I've mentioned statistician Nate Silver before (How Nate Silver Predicted Obama's Win; Nate Silver's Oscar Predictions, Reviewed). He's best known for his statistical work on the 2008 US Presidential election, in which he analyzed various publicly available poll results, handicapped them using baseball-style analysis, and did a surprisingly good job of predicting how specific areas of the US would vote. After the election, Silver gave a TED Talk in which he talked about racism as a factor in the election -- he wanted to know whether racism as a factor affecting voting was statistically predictable -- meaning whether some other factor (like geography) could predict whether a given white voter would not vote for a black candidate. Silver's talk is now up on the TED site, and it's worth a look.

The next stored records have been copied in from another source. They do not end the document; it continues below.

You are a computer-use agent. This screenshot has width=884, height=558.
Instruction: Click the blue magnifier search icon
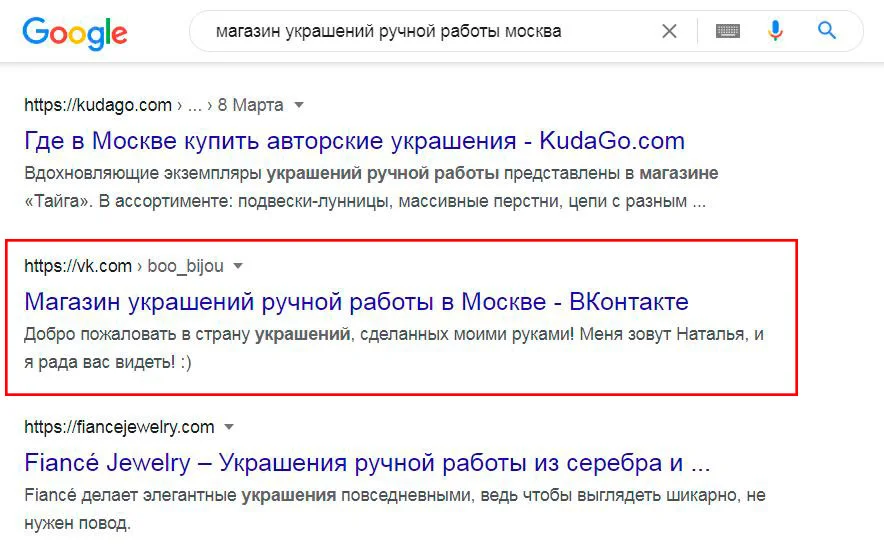(826, 31)
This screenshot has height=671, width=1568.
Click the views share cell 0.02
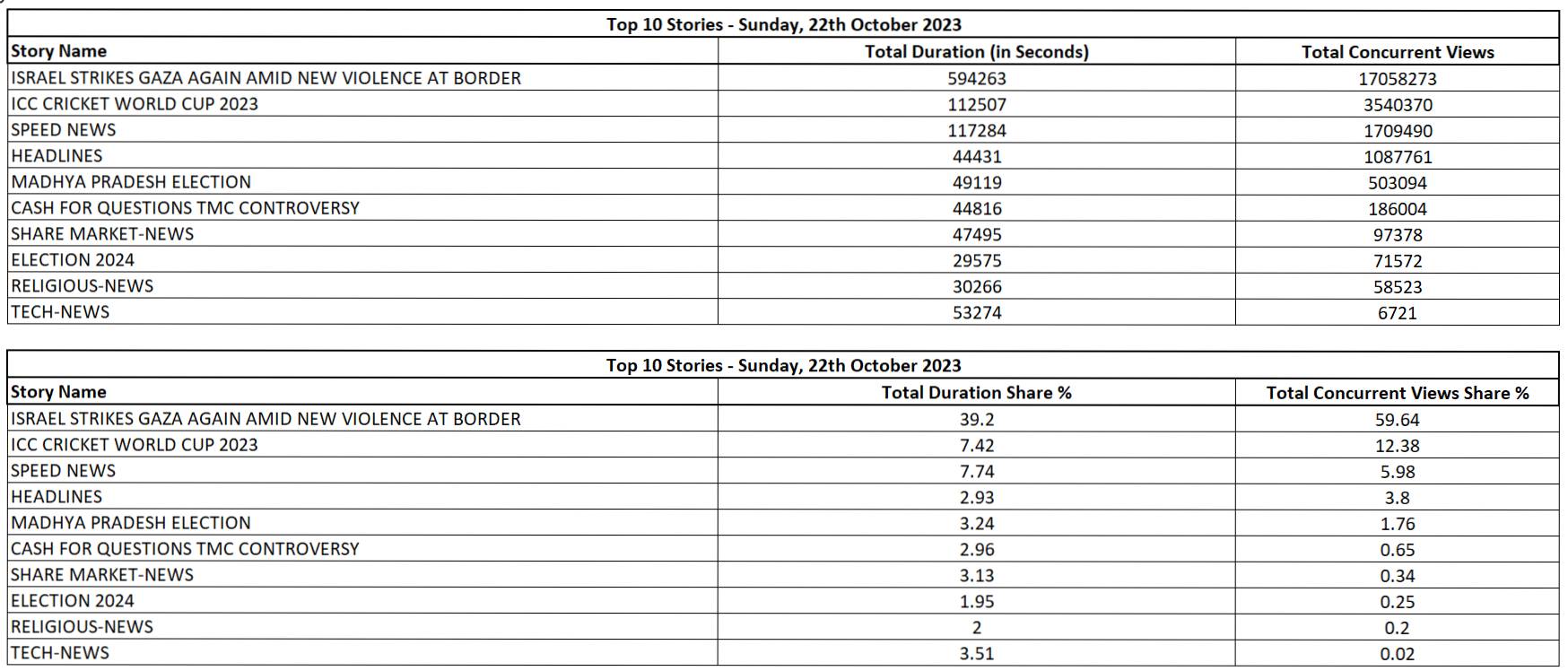coord(1397,654)
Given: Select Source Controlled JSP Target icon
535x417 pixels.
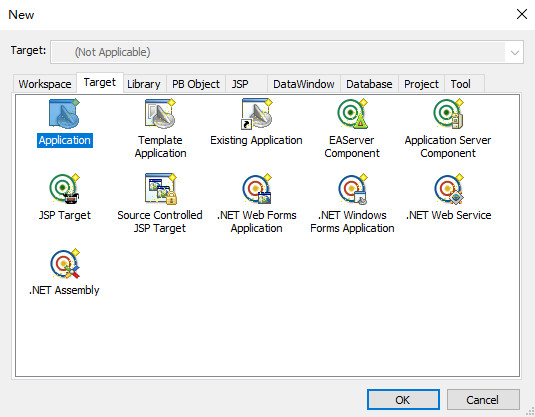Looking at the screenshot, I should coord(160,189).
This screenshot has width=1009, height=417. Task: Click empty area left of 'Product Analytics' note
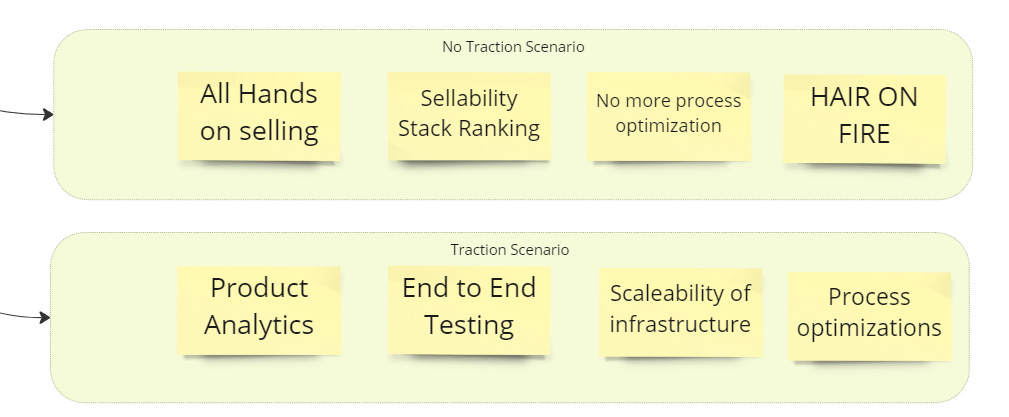(115, 310)
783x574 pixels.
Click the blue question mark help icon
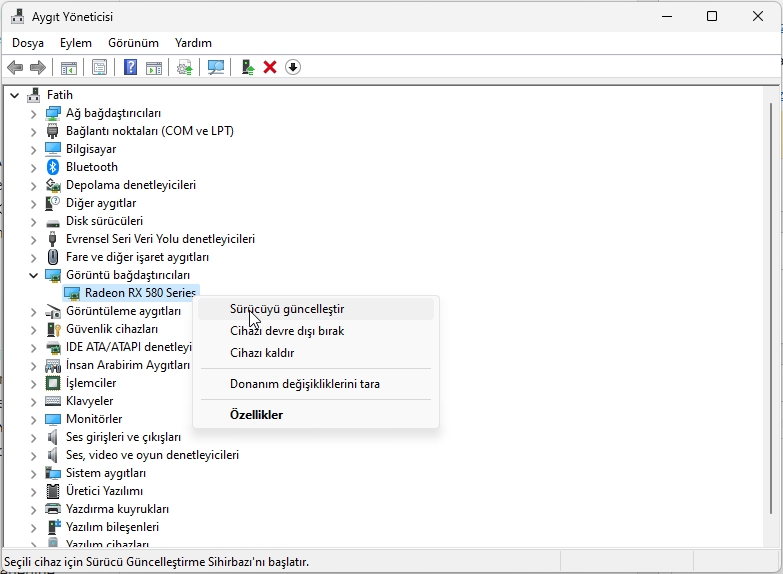[x=130, y=67]
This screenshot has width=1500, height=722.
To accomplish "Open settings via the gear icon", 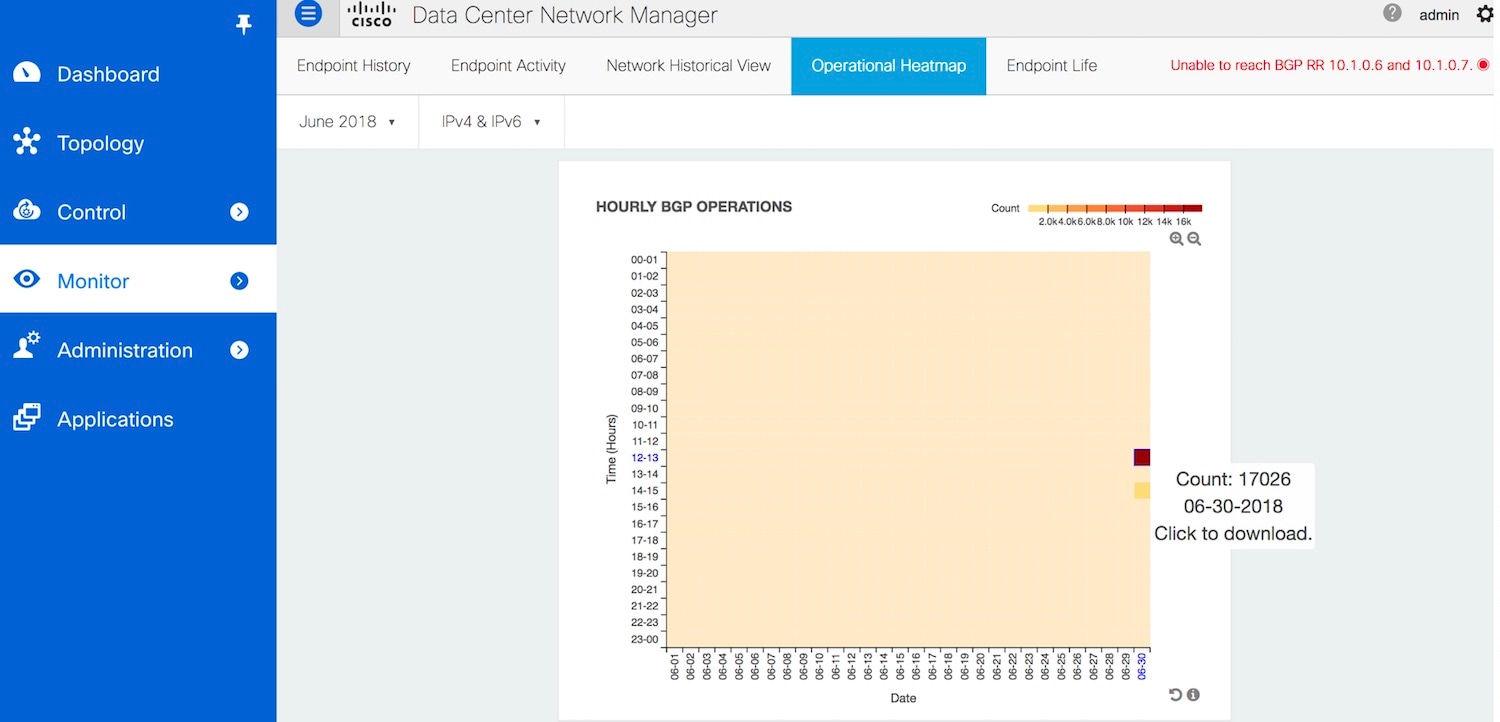I will coord(1486,14).
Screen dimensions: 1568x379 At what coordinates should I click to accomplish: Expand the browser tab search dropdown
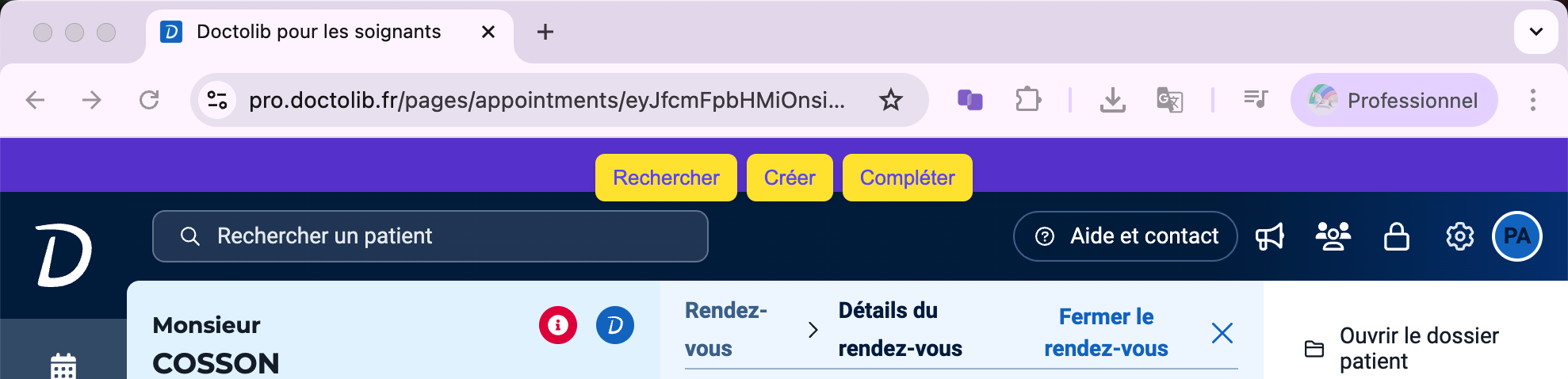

Discussed: the 2008 US Presidential election, the "blueing" of America, what's the matter with Arkansas, "rednecks with guns," asking people if race was an important factor influencing their votes, is racism statistically predictable, the General Social Survey, white people with black neighbors, interracial marriage, street grids versus cul-de-sacs, intercollegiate exchange from New York to the South, predictable problems being designable (solvable).

I don't want to ruin the surprise, but Silver's short answer is: yes, racism is predictable (statistically speaking). It's not about urban versus rural, though -- watch the talk to see what factor predicts racism affecting votes.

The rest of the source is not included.